Absa Investment Management Services (AIMS) has reduced its monthly debit order contributions to retirement annuities (RA) on its linked investment platforms in a bid to get people saving for retirement.

The minimum monthly investment is now R250, a 50% reduction on the R500 that appears to be the norm. This makes investment-linked retirement annuities more accessible for the average saver.

Moreover, clients can choose to have their debits taken off on the 10th and 17th of the month. This gives them greater flexibility, as the risk of default is always a worry, says AIMS general manager Mark Kitching.

An investment linked RA, such as the AIMS RA, is a low-cost, transparent product and is usually linked to an underlying investment like a unit trust.

As it is not underwritten by an insurance policy there is no penalty if you stop contributing, which makes types of annuities more popular. Those that are underwritten by an insurance policy are typically sold through life companies.

They are less flexible as they are insurance policies and penalties can apply if you stop your contributions. But they can offer life and risk cover as add-on benefits and they tend to have lower premium requirements.

While an investment-linked RA may look more attractive due to its flexibility, these can sometimes carry hefty costs by the time the financial adviser, platform provider and unit trust provider have taken their fees, so research is critical.

Questions to ask your broker:
1. What are the costs involved? Get a breakdown of fees and find out exactly what the investment will cost you. You should turn down an RA with an upfront fee, which is unfair to clients, Ingram says.

2. What are the real returns likely to be? If returns are 5% a year and you are paying 2% a year in fees, real returns are only 3%. Take this into account, mindful that the average RA fund levies 3% in total fees every year, says Steven Nathan, CEO of 10X investments. You should ideally invest in a retirement fund charging no more than 1% in total yearly fees.
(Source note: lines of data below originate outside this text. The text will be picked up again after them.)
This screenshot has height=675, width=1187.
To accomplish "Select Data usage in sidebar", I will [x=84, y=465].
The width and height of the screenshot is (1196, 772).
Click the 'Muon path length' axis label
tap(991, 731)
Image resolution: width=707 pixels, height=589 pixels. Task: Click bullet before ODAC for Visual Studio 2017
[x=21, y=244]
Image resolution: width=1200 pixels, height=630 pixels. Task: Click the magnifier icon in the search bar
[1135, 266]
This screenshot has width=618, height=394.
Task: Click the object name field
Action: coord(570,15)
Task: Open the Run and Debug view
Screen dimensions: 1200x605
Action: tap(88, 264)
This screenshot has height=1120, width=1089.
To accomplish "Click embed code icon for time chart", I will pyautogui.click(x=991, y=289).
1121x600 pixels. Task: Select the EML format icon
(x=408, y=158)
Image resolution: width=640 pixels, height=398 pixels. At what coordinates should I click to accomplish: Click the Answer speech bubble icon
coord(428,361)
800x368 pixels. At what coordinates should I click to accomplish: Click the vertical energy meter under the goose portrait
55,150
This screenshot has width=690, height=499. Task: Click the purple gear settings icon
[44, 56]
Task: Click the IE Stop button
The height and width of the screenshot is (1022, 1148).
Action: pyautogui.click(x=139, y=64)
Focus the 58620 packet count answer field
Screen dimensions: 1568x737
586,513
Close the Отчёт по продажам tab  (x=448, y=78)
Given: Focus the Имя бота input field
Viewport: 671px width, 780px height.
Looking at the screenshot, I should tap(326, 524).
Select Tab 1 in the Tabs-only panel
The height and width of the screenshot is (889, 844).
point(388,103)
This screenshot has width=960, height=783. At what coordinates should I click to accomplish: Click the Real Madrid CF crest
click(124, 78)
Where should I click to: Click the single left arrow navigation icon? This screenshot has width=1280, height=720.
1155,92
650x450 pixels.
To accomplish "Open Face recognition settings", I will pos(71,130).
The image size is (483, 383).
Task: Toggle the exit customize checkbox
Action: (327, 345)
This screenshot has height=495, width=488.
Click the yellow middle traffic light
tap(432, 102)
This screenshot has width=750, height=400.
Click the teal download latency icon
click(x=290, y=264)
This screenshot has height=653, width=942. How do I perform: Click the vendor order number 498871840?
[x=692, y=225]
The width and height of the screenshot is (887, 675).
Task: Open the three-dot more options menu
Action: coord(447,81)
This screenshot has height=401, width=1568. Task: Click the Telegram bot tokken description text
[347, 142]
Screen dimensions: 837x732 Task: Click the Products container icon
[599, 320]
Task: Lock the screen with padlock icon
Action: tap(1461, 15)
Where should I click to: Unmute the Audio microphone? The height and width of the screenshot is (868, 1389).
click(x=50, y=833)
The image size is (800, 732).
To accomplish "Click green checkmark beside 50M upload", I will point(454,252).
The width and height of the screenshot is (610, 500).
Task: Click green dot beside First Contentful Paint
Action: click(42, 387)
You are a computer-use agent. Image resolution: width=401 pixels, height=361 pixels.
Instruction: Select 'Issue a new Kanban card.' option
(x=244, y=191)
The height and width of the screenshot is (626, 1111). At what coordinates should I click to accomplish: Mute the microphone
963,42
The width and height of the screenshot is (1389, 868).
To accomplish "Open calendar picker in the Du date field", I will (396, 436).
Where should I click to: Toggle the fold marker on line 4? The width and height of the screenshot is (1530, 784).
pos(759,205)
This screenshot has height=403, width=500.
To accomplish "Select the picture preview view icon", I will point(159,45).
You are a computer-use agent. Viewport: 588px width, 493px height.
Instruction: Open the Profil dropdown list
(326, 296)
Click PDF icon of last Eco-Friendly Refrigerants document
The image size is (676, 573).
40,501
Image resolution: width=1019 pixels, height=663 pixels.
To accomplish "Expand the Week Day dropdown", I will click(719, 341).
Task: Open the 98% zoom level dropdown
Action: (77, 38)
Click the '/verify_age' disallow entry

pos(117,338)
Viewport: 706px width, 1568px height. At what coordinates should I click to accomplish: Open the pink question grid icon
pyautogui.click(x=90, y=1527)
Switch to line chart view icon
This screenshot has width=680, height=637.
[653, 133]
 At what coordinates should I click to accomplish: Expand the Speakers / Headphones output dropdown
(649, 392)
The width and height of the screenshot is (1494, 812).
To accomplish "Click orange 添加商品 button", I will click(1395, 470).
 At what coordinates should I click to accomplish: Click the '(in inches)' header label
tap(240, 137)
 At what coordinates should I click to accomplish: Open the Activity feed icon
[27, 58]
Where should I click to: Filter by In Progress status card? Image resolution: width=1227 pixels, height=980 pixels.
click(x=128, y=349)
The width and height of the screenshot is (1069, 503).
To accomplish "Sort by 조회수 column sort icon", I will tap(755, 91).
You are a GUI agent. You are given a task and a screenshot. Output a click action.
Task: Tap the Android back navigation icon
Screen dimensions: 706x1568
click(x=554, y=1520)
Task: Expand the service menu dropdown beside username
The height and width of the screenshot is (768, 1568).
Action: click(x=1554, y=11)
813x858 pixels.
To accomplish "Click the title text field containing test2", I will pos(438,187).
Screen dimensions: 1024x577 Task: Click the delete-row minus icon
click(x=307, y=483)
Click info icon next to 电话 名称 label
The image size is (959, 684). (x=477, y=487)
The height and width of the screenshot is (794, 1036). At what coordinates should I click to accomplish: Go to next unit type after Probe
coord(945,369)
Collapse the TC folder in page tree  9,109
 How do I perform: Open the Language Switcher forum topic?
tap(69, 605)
3. Will my RA beat inflation? According to Ingram, unit trusts or a Satrix investment would have to grow by about 3.5% every year to offer better returns than an RA due to the tax benefits, which is a high performance benchmark.

4. Which fund choices are available – will I have access to a wide variety of funds, or are there restrictions?

5. Be involved – don’t take out an RA and sit back. Get regular updates. Are you saving enough and getting maximum value?